WHAT THE TASK ASKS >> Return the lines below in which the string "height" occurs.

MATERIAL SUPPLIED >>
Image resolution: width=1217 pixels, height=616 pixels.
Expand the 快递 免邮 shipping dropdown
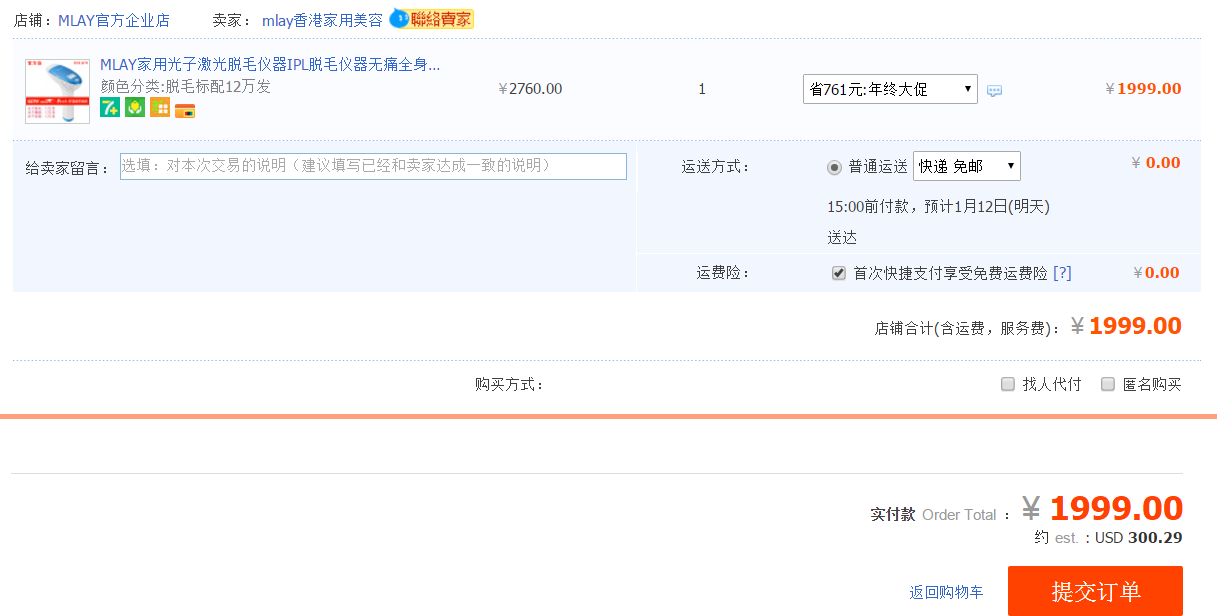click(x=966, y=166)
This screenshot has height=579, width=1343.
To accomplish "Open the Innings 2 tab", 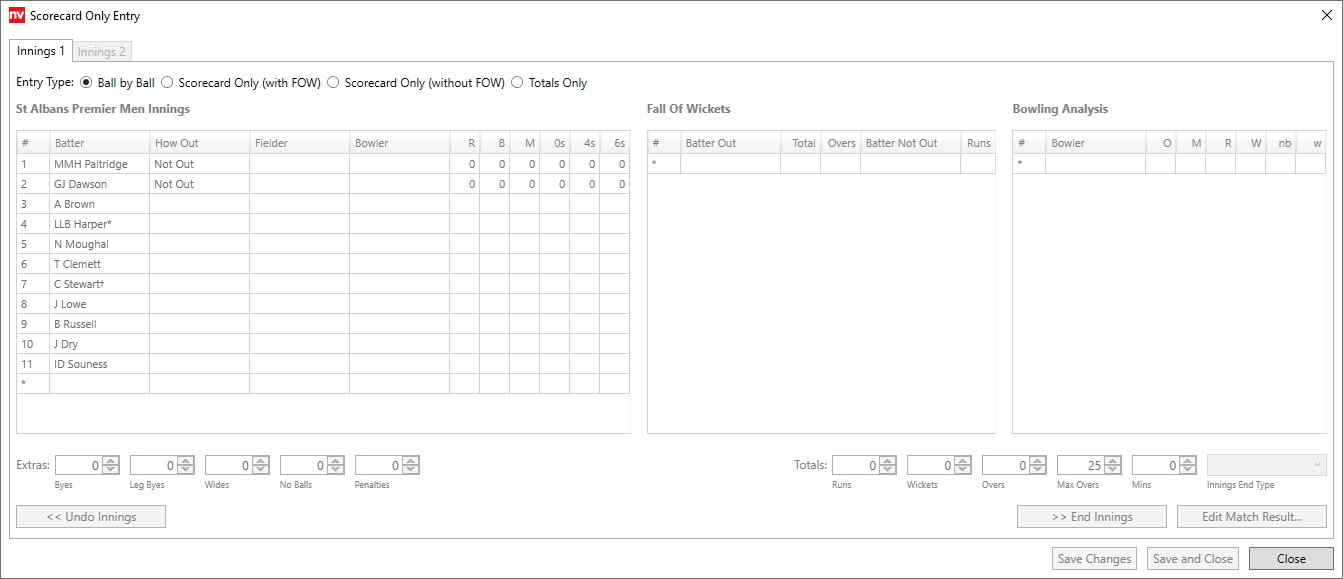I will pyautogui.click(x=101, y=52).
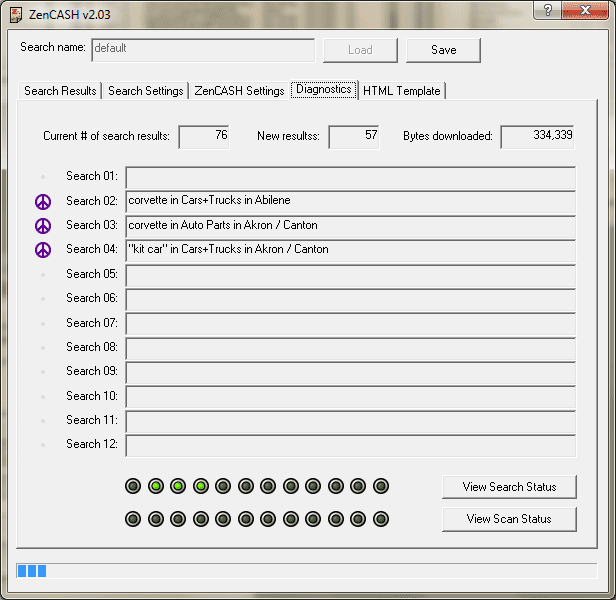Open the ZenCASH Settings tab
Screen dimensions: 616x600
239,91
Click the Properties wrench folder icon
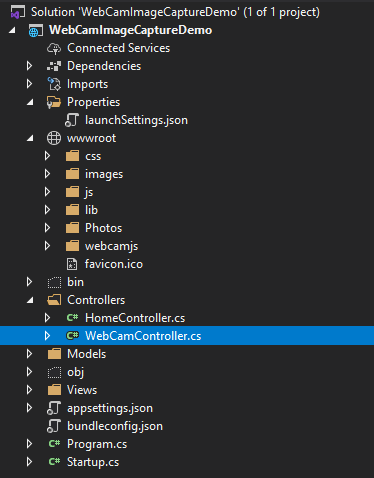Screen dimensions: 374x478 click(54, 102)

WRITTEN REPLY >>
Image resolution: width=1217 pixels, height=616 pixels.
This screenshot has height=579, width=1343.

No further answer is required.